Applying the foregoing to the present controversy, respondent should have deployed petitioner to a specific client within six [] months from his last assignment. The correspondences allegedly sent to petitioner merely required him to explain why he did not report to work. He was never assigned to a particular client. Thus, even if petitioner actually received the letters of respondent, he was still constructively dismissed because none of these letters indicated his reassignment to another client. Unlike in Exocet Security and JFLP Investigation, respondent is guilty of constructive dismissal because it never attempted to redeploy petitioner to a definite assignment or security detail.[161] (Emphasis in the original; citations omitted)
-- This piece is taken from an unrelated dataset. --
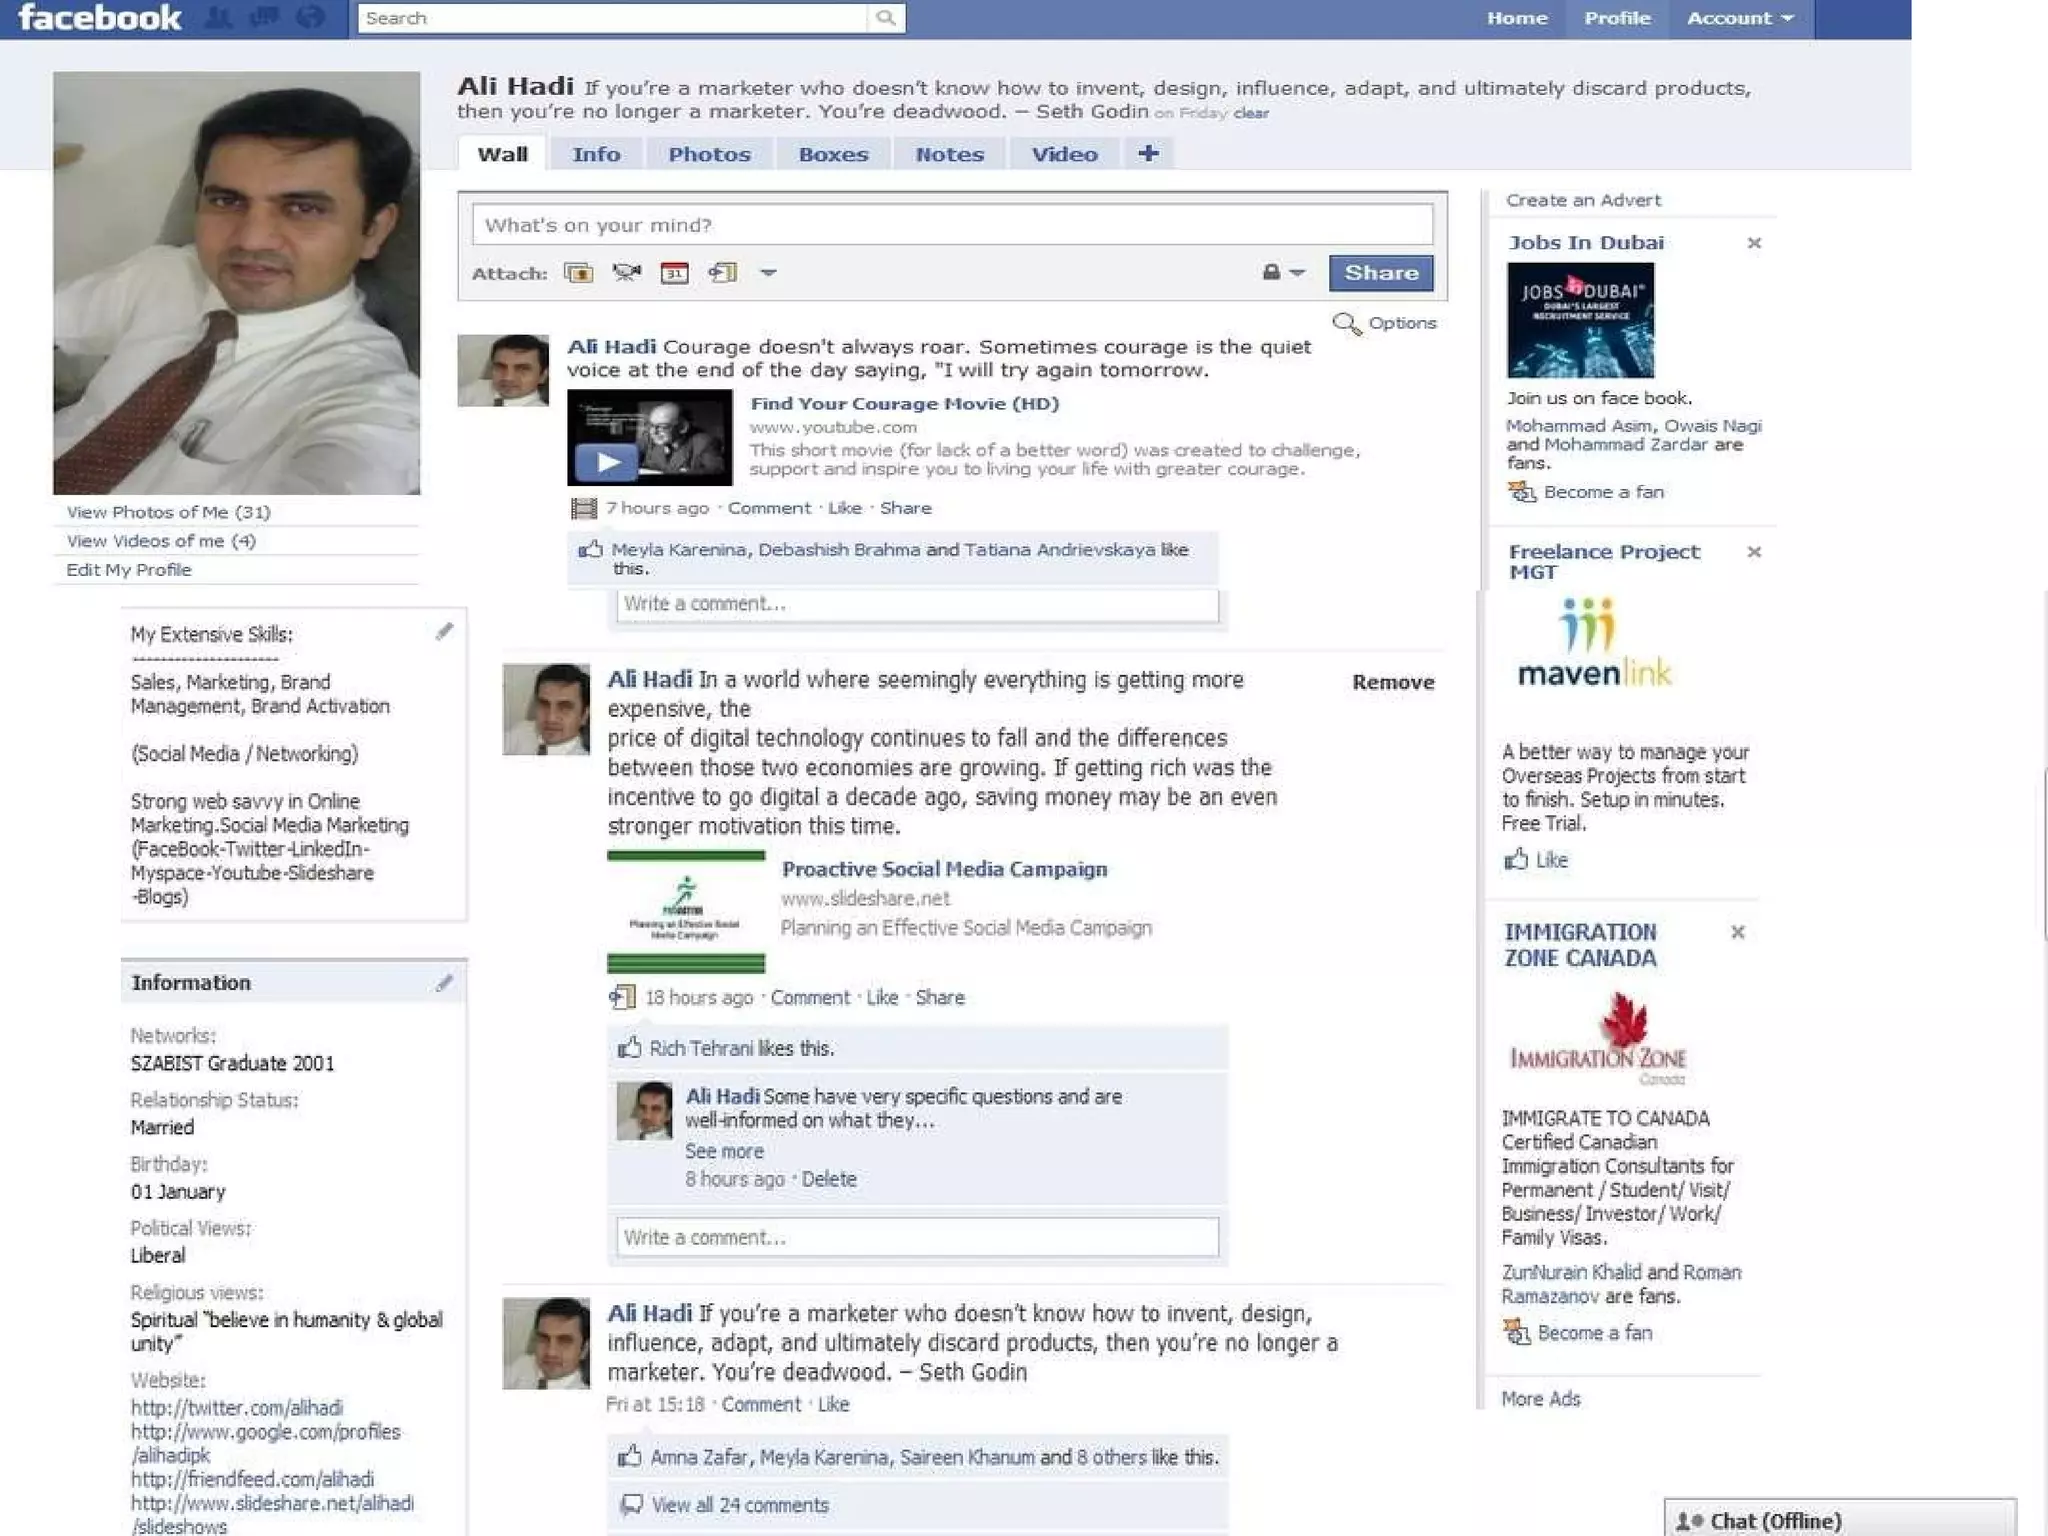Open the Notes tab
The width and height of the screenshot is (2048, 1536).
coord(949,154)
Thus, based on the foregoing, the Court is compelled to rule that TSI constructively dismissed Andrei. There is no evidence that Andrei was assigned to a specific client during the pendency of the labor case. At most, TSI issued general return-to-work orders, which did not interrupt the duration of Andrei’s floating status. Consequences of a finding of constructive dismissal Jurisprudence provides that the petitioner would ordinarily be entitled to reinstatement as a consequence of the finding of illegal dismissal.[162] However, there are instances when reinstatement is no longer feasible.[163] In Hamid v. Gervasio Security and Investigation Agency, Inc.,[164] citing Dela Fuente v. Gimenez,[165] the Court held that reinstatement is no longer feasible (a) when the former position of the illegally dismissed employee no longer exists; or (b) when the employer’s business has closed down; or (c) when the employer-employee relationship has already been strained as to render the reinstatement impossible.[166] The Court further considered reinstatement to be non-feasible when a “considerable time” has lapsed between the dismissal and the resolution of the case.[167] Here, the Complaint for illegal dismissal was filed in 2019. Since five years had passed from the time Andrei filed her Complaint against TSI, this Court rules that reinstatement is no longer possible, especially given that Andrei has been specific in asking that she no longer be reinstated.[168] Thus, instead of reinstatement, Andrei is granted separation pay of one month for every year of service until the finality of this Decision, with a fraction of a year of at least six months being counted as one whole year. Finally, in conformity with prevailing jurisprudence,[169] interest at the rate of 6% per annum from the date of the finality of this Decision until full payment should be imposed on the total monetary award. FOR THESE REASONS, the Petition for Review on Certiorari filed by petitioner Andrei Nicholette Sagarino is GRANTED. The Decision, dated July 29, 2022, and the Resolution, dated March 3, 2023, of the Court of Appeals in CA-G.R. SP No. 168601, are REVERSED. Accordingly, respondent Toplis Solutions, Inc. is ORDERED to PAY petitioner Andrei Nicholette Sagarino the following:
(l) Full backwages and other benefits computed from the date petitioner’s employment was illegally terminated until the date of the finality of this Decision; (2) Separation pay computed from the date petlt10ner commenced employment until the date of the finality of this Decision at the rate of one month’s salary for every year of service, with a fraction of a year of at least six months being counted as one whole year; (3) Attorney’s fees equivalent to 10% of the total award; and (4) Interest of 6% per annum on all the monetary awards from the date of the finality of this Decision until full payment.
The case is REMANDED to the Labor Arbiter to make a detailed computation of the amounts due to petitioner Andrei Nicholette Sagarino, which must be paid without delay, and for the execution of this Decision. SO ORDERED. Caguioa, J., Chairperson, Gaerlan, JJ., concur. Inting* and Dimaampao * JJ., On official business.